**Aim of the task**
The entries below are to be copied exactly, with nothing left out.

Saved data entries
..............................

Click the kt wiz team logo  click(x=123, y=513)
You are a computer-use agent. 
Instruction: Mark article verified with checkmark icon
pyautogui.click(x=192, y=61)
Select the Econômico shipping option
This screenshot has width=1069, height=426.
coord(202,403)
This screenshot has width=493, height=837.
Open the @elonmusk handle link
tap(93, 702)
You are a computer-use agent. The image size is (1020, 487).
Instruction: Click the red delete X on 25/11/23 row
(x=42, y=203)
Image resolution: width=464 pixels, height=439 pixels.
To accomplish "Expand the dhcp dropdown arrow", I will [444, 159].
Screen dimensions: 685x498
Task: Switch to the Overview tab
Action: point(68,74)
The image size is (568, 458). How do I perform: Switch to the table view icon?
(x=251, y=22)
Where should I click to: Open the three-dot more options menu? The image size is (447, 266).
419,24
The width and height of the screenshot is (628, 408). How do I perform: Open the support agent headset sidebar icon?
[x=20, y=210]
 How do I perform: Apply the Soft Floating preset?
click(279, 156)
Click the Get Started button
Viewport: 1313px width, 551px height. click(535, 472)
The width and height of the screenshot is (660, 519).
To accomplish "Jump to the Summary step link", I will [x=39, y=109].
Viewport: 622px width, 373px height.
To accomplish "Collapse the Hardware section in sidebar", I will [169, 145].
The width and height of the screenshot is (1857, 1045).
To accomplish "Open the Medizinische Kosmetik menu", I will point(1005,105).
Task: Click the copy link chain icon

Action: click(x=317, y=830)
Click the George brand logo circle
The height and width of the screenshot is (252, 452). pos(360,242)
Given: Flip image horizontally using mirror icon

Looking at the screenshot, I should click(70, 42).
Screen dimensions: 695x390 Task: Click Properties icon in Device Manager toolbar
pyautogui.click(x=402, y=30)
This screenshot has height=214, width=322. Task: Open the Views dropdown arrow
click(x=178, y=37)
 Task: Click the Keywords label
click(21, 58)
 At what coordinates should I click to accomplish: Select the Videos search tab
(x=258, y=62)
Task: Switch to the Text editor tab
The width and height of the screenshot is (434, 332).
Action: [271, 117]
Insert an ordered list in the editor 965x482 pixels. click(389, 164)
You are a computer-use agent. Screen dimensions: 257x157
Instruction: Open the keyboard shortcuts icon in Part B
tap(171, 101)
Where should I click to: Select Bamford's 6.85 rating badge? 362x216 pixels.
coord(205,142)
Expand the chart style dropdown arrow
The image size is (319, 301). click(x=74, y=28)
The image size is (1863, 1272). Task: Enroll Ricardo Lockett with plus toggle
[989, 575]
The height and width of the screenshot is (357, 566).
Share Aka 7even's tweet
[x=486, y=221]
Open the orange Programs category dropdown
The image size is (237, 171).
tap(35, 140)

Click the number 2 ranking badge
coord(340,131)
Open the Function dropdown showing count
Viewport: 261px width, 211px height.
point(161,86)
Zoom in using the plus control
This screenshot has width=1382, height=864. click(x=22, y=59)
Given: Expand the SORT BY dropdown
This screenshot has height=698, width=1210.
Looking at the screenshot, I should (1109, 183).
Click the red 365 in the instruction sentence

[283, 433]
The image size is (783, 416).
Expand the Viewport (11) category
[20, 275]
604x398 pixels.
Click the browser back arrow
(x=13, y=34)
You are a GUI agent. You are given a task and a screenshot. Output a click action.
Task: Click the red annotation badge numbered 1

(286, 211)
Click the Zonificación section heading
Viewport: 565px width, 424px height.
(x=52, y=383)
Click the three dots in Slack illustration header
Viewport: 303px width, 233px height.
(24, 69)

..............................

**Answer to the exercise**
Click the kt wiz team logo  click(x=123, y=513)
You are a computer-use agent. 
Instruction: Mark article verified with checkmark icon
pyautogui.click(x=192, y=61)
Select the Econômico shipping option
This screenshot has width=1069, height=426.
coord(202,403)
This screenshot has width=493, height=837.
Open the @elonmusk handle link
tap(93, 702)
You are a computer-use agent. The image size is (1020, 487).
Instruction: Click the red delete X on 25/11/23 row
(x=42, y=203)
Image resolution: width=464 pixels, height=439 pixels.
To accomplish "Expand the dhcp dropdown arrow", I will [444, 159].
Screen dimensions: 685x498
Task: Switch to the Overview tab
Action: point(68,74)
The image size is (568, 458). How do I perform: Switch to the table view icon?
(x=251, y=22)
Where should I click to: Open the three-dot more options menu? The image size is (447, 266).
419,24
The width and height of the screenshot is (628, 408). How do I perform: Open the support agent headset sidebar icon?
[x=20, y=210]
 How do I perform: Apply the Soft Floating preset?
click(279, 156)
Click the Get Started button
Viewport: 1313px width, 551px height. click(535, 472)
The width and height of the screenshot is (660, 519).
To accomplish "Jump to the Summary step link", I will [x=39, y=109].
Viewport: 622px width, 373px height.
To accomplish "Collapse the Hardware section in sidebar", I will [169, 145].
The width and height of the screenshot is (1857, 1045).
To accomplish "Open the Medizinische Kosmetik menu", I will point(1005,105).
Task: Click the copy link chain icon

Action: click(x=317, y=830)
Click the George brand logo circle
The height and width of the screenshot is (252, 452). pos(360,242)
Given: Flip image horizontally using mirror icon

Looking at the screenshot, I should click(70, 42).
Screen dimensions: 695x390 Task: Click Properties icon in Device Manager toolbar
pyautogui.click(x=402, y=30)
This screenshot has height=214, width=322. Task: Open the Views dropdown arrow
click(x=178, y=37)
 Task: Click the Keywords label
click(21, 58)
 At what coordinates should I click to accomplish: Select the Videos search tab
(x=258, y=62)
Task: Switch to the Text editor tab
The width and height of the screenshot is (434, 332).
Action: [271, 117]
Insert an ordered list in the editor 965x482 pixels. click(389, 164)
You are a computer-use agent. Screen dimensions: 257x157
Instruction: Open the keyboard shortcuts icon in Part B
tap(171, 101)
Where should I click to: Select Bamford's 6.85 rating badge? 362x216 pixels.
coord(205,142)
Expand the chart style dropdown arrow
The image size is (319, 301). click(x=74, y=28)
The image size is (1863, 1272). Task: Enroll Ricardo Lockett with plus toggle
[989, 575]
The height and width of the screenshot is (357, 566).
Share Aka 7even's tweet
[x=486, y=221]
Open the orange Programs category dropdown
The image size is (237, 171).
tap(35, 140)

Click the number 2 ranking badge
coord(340,131)
Open the Function dropdown showing count
Viewport: 261px width, 211px height.
point(161,86)
Zoom in using the plus control
This screenshot has width=1382, height=864. click(x=22, y=59)
Given: Expand the SORT BY dropdown
This screenshot has height=698, width=1210.
Looking at the screenshot, I should (1109, 183).
Click the red 365 in the instruction sentence

[283, 433]
The image size is (783, 416).
Expand the Viewport (11) category
[20, 275]
604x398 pixels.
Click the browser back arrow
(x=13, y=34)
You are a GUI agent. You are given a task and a screenshot. Output a click action.
Task: Click the red annotation badge numbered 1

(286, 211)
Click the Zonificación section heading
Viewport: 565px width, 424px height.
(x=52, y=383)
Click the three dots in Slack illustration header
Viewport: 303px width, 233px height.
(24, 69)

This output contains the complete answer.